Experimental study on the wake control of a square cylinder mounted with dual rigid/flexible splitter plates in the subcritical regime

Abstract

The wake control of a bluff body is vital to the safety of structures in the field of coastal and ocean engineering. The quantitative statistics wake control and flow field in the subcritical regime are relatively unexplored. The purpose of this research is to find an optimum arrangement for the wake control of a square cylinder mounted by dual flexible/rigid splitter plates and uncover the physical mechanisms. The Reynolds number based on the side length of the square cylinder is 4.2×103≤Re≤1.0×104. Splitter plates with two thicknesses were adopted, which represents the flexible and rigid splitters, respectively.
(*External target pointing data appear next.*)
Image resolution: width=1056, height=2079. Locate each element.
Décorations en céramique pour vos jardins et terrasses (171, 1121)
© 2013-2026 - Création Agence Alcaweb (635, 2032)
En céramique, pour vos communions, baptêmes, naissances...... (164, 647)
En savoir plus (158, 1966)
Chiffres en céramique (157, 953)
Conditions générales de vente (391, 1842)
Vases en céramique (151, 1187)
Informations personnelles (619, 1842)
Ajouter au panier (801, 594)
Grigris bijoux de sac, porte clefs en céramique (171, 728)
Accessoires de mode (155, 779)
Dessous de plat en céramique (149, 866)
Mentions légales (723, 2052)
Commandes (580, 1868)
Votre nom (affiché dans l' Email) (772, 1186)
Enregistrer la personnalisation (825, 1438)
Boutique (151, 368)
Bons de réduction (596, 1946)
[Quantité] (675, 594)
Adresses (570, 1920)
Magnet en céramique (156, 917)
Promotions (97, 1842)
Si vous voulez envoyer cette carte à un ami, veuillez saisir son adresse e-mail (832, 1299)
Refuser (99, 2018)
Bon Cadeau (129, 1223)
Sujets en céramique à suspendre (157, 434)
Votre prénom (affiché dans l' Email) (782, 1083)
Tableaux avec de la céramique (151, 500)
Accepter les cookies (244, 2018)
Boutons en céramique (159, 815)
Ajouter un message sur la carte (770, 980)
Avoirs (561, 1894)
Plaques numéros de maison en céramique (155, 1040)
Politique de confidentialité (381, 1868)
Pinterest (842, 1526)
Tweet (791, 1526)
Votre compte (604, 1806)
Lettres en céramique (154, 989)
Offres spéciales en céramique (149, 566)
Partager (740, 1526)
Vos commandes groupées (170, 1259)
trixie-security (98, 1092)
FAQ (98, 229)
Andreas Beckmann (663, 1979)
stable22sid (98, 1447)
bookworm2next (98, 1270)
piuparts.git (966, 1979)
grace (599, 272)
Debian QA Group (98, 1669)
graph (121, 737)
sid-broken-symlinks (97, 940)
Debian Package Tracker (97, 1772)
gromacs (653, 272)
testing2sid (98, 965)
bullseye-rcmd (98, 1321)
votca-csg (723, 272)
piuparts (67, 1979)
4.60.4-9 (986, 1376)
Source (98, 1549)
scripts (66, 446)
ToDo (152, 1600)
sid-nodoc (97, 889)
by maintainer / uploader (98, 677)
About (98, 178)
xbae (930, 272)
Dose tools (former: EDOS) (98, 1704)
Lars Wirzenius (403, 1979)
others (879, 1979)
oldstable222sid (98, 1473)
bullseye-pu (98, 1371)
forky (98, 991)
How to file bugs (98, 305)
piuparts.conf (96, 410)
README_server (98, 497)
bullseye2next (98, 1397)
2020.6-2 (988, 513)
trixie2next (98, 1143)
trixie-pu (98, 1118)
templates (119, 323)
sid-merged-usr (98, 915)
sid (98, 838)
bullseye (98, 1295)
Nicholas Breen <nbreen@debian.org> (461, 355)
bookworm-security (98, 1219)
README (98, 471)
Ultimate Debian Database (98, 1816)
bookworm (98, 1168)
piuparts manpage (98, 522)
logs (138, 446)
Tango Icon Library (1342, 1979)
The splitter length was considered over the range l/L=1∼2 with an increment of Δl/L=0.25. The force exerting on the bluff body and the instantaneous velocity field were measured by the triaxial load cell and particle image velocimetry techniques. The results indicate the modulation of the flapping splitter as well as the splitting effect of the tip vortices determine the lift suppression and the gap flow and streamlined trailing play a vital role in drag reduction. The maximum drag reduction and lift suppression reach ηmax=58.3% and 90.6%, respectively. The flexible splitter outperforms its rigid counterpart, especially at high Reynolds numbers, which is beneficial for those structures in marine engineering. Given the hydrodynamic characteristics and sensitivity to incoming flow conditions, the optimum arrangement is the flexible splitter configuration with splitter length of l/L=1.25∼1.5.